Saturday, October 14, 2006

Whatever Happened to Andy

I have not written my own posts for the past 3 months, I think. I've been very busy, will tell you more about the details in the next paragraph.

Last July, I started my training as an AITS (Associate IT Specialist) in BPI-Computer Systems Corporation. It was 2 months and a half blood-drenching training of logic formulation, learning the COBOL program, and the mainframe operating system tools and utilities. It has been a wonderful and exhausting (I was sick twice because of stress) time, learning critical and analytical skills, but most of all the value of teamwork and hard-work along with my fellow trainees. I think most of all those are the most important things.

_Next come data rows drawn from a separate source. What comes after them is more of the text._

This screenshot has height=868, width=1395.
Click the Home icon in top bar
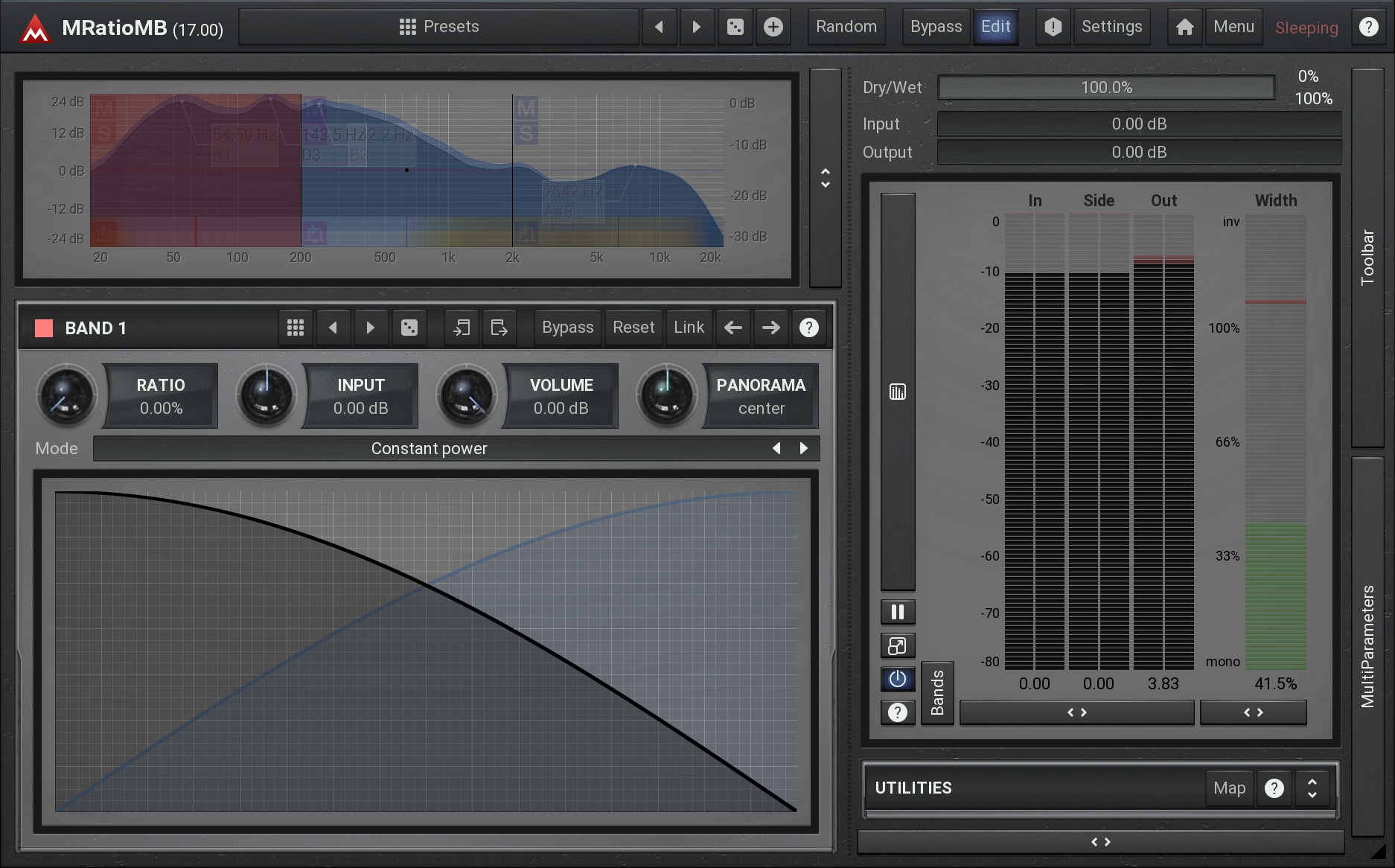tap(1184, 28)
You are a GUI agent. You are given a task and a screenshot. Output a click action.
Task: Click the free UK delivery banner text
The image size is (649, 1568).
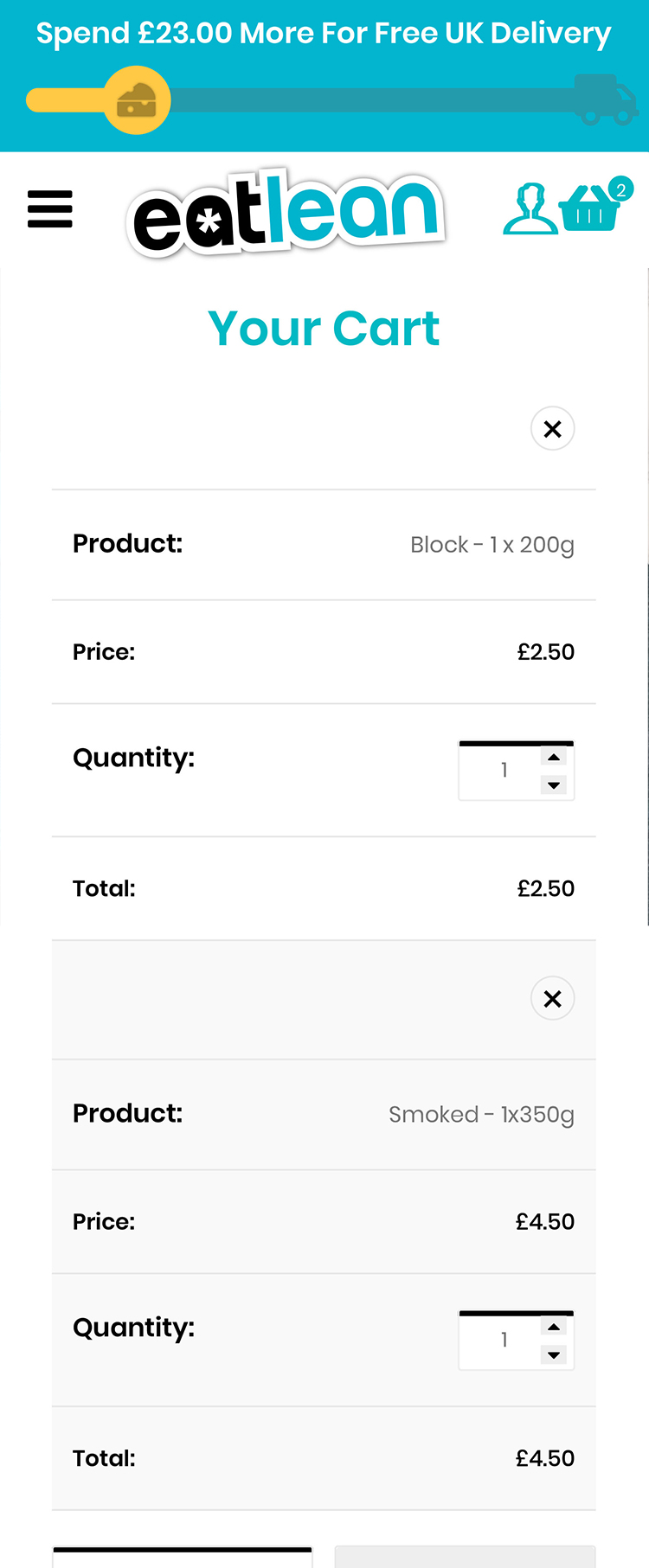324,34
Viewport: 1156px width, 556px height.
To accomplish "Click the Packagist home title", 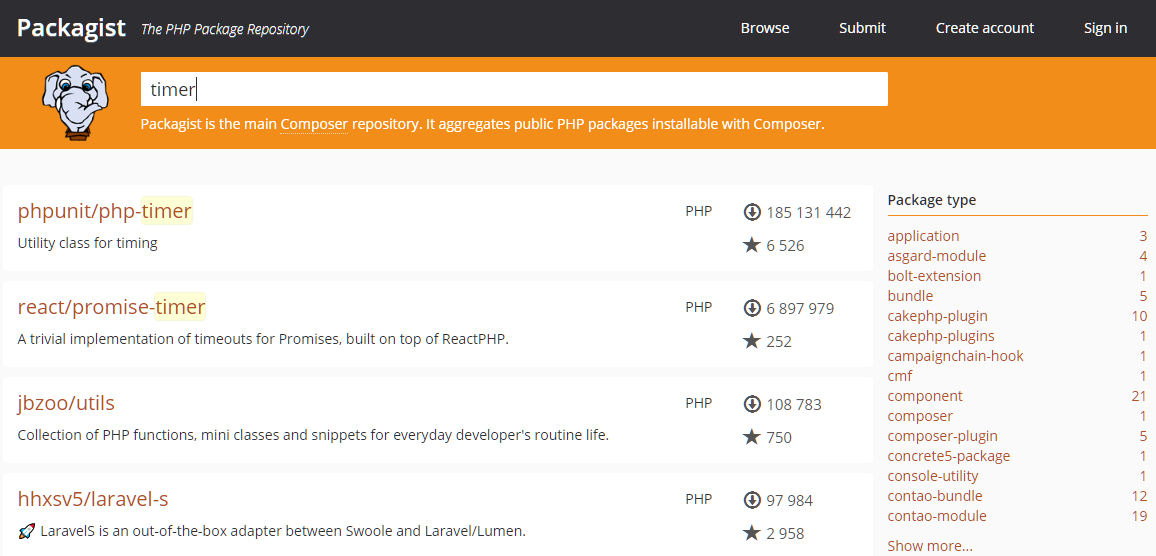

I will truly miss the times, when we just sit all day coding our programs in the "aquarium", chatting, teasing and joking, listening to Von's MP3s, and eating, eating. I would miss the "belgian" days where after lunch we would go to Ministop for a belgian ice cream. The training has just ended and some of us were "eliminated", those who didn't pass. It's quite sad that module after module were decreeasing in number.

We are now distrubuted to different areas of assignment and it's time to say goodbye. It's sad but life has to go on... We will be going to a new office, meet new people and experience a different culture. There's gonna be a period of adjustment.

Well, whatever happened to Andy... Things have been difficult for him, internally and externally. Many things have come and gone and he's quite unsure what he has become now. God knows and sees his every step... in this busy and fast-paced corporate life, God will surely made His name in his place.